Preparing to begin its second season using software technology labeled “Hudl Beta Program,” FHS varsity football players and coaches could make adjustments after their offensive or defensive series ended, not having to wait until halftime, with almost instantaneous visual replays that could be categorized and available for players to see along the sideline using iPads.
“One of only 80 high schools selected in the country” by Hudl in 2015 to use this new technology according to the team’s video coordinator, Chase Scott, Farragut finished 11-2 ending with a Class 5A state quarterfinal appearance.
“It was a big help for us looking at things … we were able to make quick adjustments,” Ad-mirals skipper Eddie Court-ney said while crediting Scott for helping FHS acquire Hudl Beta. “You could get it instantly.”
Scott, in the pressbox utilizing Hudl Beta, “Is sitting next to our camera guy with [Hudl Beta] plugged into his laptop, and he’s tagging it as the game goes on,” Geoff Courtney, FHS defensive backs coach, said about making specific plays in a series an instant recall on the sideline.
“We can go back after every series and could see exactly what we thought we were seeing and show the kids and we can absolutely get on the same page,” Geoff Courtney added about using Hudl with his defensive backs on the sideline “while our offense is on the field.”
Players, Geoff Courtney said, “can actually see themselves, there’s a better line of communication that way. They loved it. A lot of times when you’re out there on the field you see so much at once that it’s hard to go back and recall, ‘Well, I think he stepped this way,’ or, ‘I think they blocked down’ or whatever.
“Then you can go back and show them, ‘This is what happened,’” Geoff Courtney added. “‘You’re right, that’s how they did it,’ or, ‘This is how we need to do this better.’”

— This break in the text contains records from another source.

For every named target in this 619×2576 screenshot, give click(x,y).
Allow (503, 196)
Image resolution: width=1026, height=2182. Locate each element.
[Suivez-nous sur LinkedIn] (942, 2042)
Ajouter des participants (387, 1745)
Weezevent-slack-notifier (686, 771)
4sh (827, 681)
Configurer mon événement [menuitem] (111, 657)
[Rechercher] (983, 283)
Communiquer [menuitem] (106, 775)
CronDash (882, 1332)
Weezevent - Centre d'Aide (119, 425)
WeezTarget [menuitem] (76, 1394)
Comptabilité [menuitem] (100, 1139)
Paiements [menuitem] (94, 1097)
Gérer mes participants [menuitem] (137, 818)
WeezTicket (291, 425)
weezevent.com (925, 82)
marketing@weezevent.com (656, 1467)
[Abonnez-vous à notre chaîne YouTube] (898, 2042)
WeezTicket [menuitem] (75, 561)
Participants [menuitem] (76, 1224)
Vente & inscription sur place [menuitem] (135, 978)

Many such players, Geoff Courtney said, are visual learners. “For some guys it’s harder” to learn with verbal correction, “They have to see it to learn it.”
The head coach added, “These kids are more visual today. Everybody’s got cell phones and texts. They see things a lot faster and they learn from it quicker that way.”
Another big advantage last year: “I think most school probably didn’t know it was out there,” Geoff Courtney said.
The Hudl Beta program was free last season because FHS “was one of the few teams selected in the country. … We were like their test pilots.
“This was the first year they were trying it,” Geoff Courtney said. This year Hudl Best will cost “about $1,800. Anyone can go and buy it now.”
In April 2015, “We heard that Hudl was introducing a new technology where you could instantly shoot video from a pressbox angle [and have it] down to the sideline after every play,” Scott said.